De uitstekende relatie stond centraal in het gesprek. De bewindsvrouwen bespraken onder meer de samenwerking binnen de enhanced Forward Presence (eFP) in Litouwen. Voor deze versterkte militaire aanwezigheid van de NAVO levert Nederland, morgen op de kop af, 5 jaar personeel aan een internationale battlegroup. Die staat onder Duitse leiding. De afgelopen 6 maanden nam zelfs een Duits-Nederlands tankbataljon deel aan eFP. “Een perfect voorbeeld van onze langdurige goede samenwerking”, zei Ollongren.   

De NAVO-presentie voor afschrikking en bondgenootschappelijke verdediging is met de situatie rond Oekraïne weer uiterst actueel. De zorgen daarover kwamen uiteraard ter tafel. Beide ministers benadrukten het belang van dialoog en de-escalatie. Tegelijkertijd vinden ze dat de NAVO voorbereid moet zijn op alle scenario’s.

Defensieplannen kabinet

Ollongren lichtte de Defensieplannen van het nieuwe kabinet toe. Dat wil de militaire samenwerking met omringende landen intensiveren. Dat is ook nodig om de kerntaken goed uit te voeren. Nederland zet in op langjarige trajecten voor gezamenlijke inkoop, onderhoud en informatie-uitwisseling.

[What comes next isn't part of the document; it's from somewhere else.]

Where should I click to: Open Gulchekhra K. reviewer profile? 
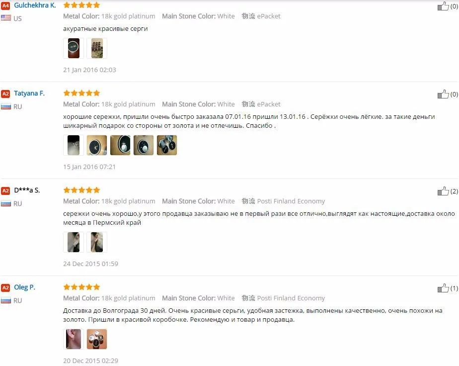point(35,5)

Ook Duitsland heeft sinds kort een nieuwe regering en een nieuwe defensieminister. Het land legt eveneens veel nadruk op Europese samenwerking. Daarnaast wordt de Duitse krijgsmacht de komende jaren versterkt door de aankoop van nieuw materieel, zoals gevechtsvliegtuigen en zware transporthelikopters.

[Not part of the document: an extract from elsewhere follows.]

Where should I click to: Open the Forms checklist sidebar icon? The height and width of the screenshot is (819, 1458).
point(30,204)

Vergroot afbeelding Duitse minister van Defensie Christine Lambrecht (re) ontvangt haar collega Kajsa Ollongren.
Duitse minister van Defensie Christine Lambrecht (re) ontvangt haar collega Kajsa Ollongren.

Voorbeeld binnen Europa

Ollongren noemde de samenwerking met Duitsland een uitstekend voorbeeld van wat Europese landen met elkaar kunnen bereiken. Zo voegden beide krijgsmachten diverse operationele eenheden samen. Dat gebeurde al in 1995 met het Duits-Nederlandse legerkorps. Inmiddels zijn 2 van de 3 Nederlandse landmachtbrigades geïntegreerd in een Duitse divisie. Het eerder genoemde binationale tankbataljon maakt dan ook deel uit van een Nederlandse brigade en Duitse divisie.

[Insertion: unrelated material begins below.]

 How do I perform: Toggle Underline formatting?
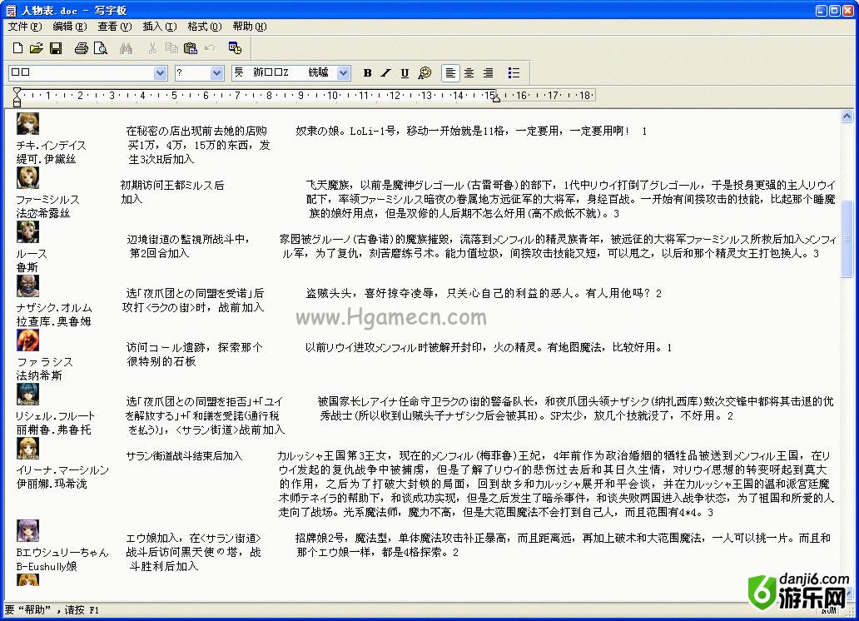tap(405, 73)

Nederland en Duitsland blijven stappen zetten op dit vlak, ook op het terrein van digitalisering, in het maritieme domein en op het gebied van luchtverdediging. Gisteren nog legden ze afspraken vast voor geïntegreerd optreden op het gebied van luchtverdediging voor de NAVO. Minister Ollongren liet weten uit te zien naar verdere versterking van de samenwerking, zowel in bilateraal verband als binnen de NAVO en EU.

Gezamenlijke projecten

Binnen de zogenoemde PESCO-projecten slaan beide krijgsmachten ook de handen ineen. Een voorbeeld is een door Duitsland geleid project om te zoeken naar een oplossing voor het tekort aan luchttransportcapaciteit voor zeer groot en zwaar materieel. Industrieën uit beide landen trekken daarnaast samen op in het European Defence Industrial Development Program. Hierin leidt Nederland bijvoorbeeld het project Sea Defence. Doel is het ontwikkelen van nieuwe technologieën voor toekomstige marineplatforms.

EU Strategisch Kompas

Nederland is, net als Duitsland, voorstander van een ambitieus EU Strategisch Kompas dat in maart door de lidstaten wordt vastgesteld. Dit beleidsstuk geeft richting aan het Europese defensie- en veiligheidsbeleid voor de komende jaren.

Nederland steunt het voorstel in het Kompas voor het creëren van een Rapid Deployment Capacity in 2025. Deze vernieuwde EU Battle Group wordt in dat jaar geleid door Duitsland. Nederland zal daar met 150 militairen aan deelnemen.